• **TASK INPUTS**
━━━━

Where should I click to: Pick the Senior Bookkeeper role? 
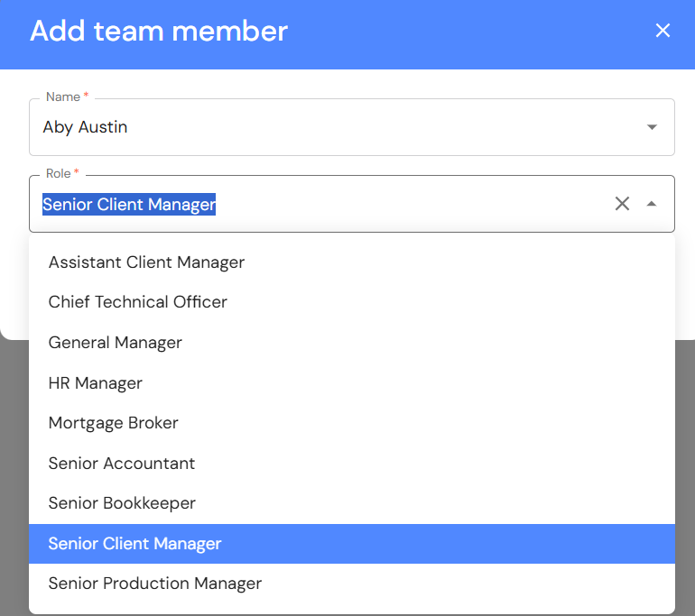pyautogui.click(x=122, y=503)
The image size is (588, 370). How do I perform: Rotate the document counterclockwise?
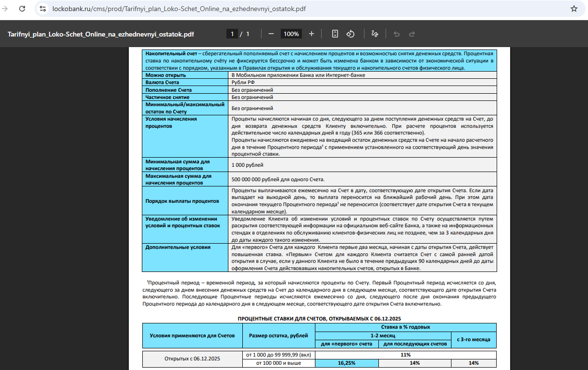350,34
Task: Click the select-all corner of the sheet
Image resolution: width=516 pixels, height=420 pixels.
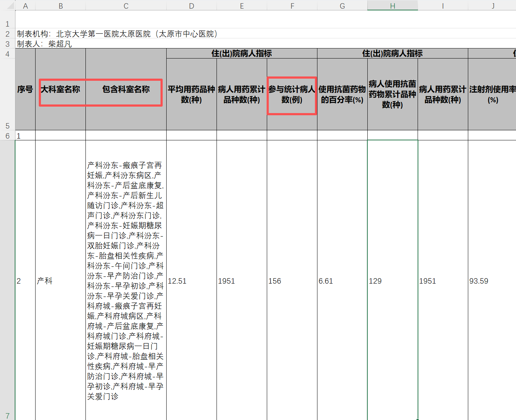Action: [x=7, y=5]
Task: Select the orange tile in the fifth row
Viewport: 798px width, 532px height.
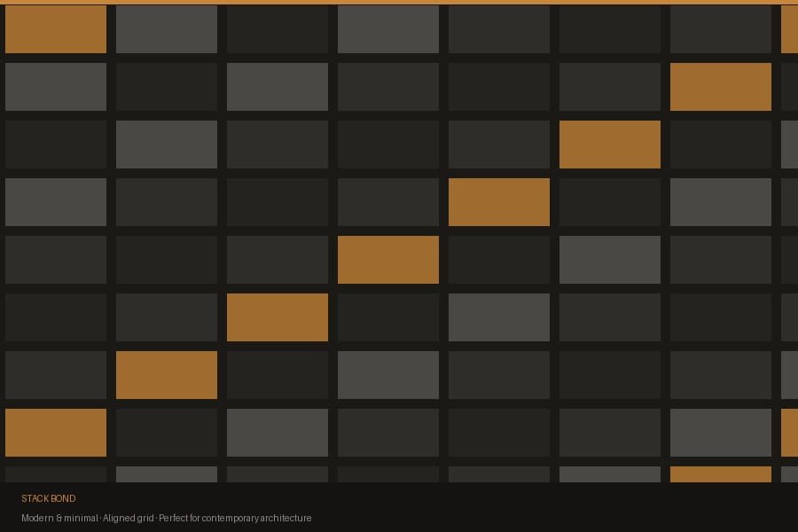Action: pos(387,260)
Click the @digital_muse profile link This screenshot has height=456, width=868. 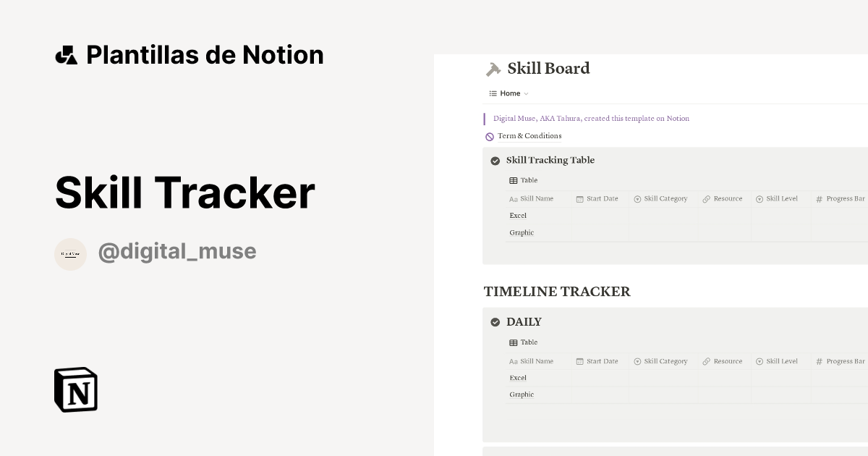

━━━━

• **BRIEF**
Express the material above as a Markdown table with the columns "Row" and "Text", giving each non-blank line its own numbered row. Leave the pictures out.

• **SOLUTION TO THIS PROBLEM**
| Row | Text |
|---|---|
| 1 | Where should I click to: Pick the Senior Bookkeeper role?  |
| 2 | pyautogui.click(x=122, y=503) |
| 3 | The image size is (588, 370). How do I perform: Rotate the document counterclockwise? |
| 4 | 350,34 |
| 5 | Task: Click the select-all corner of the sheet |
| 6 | Image resolution: width=516 pixels, height=420 pixels. |
| 7 | Action: [x=7, y=5] |
| 8 | Task: Select the orange tile in the fifth row |
| 9 | Viewport: 798px width, 532px height. |
| 10 | Action: pos(387,260) |
| 11 | Click the @digital_muse profile link This screenshot has height=456, width=868.  |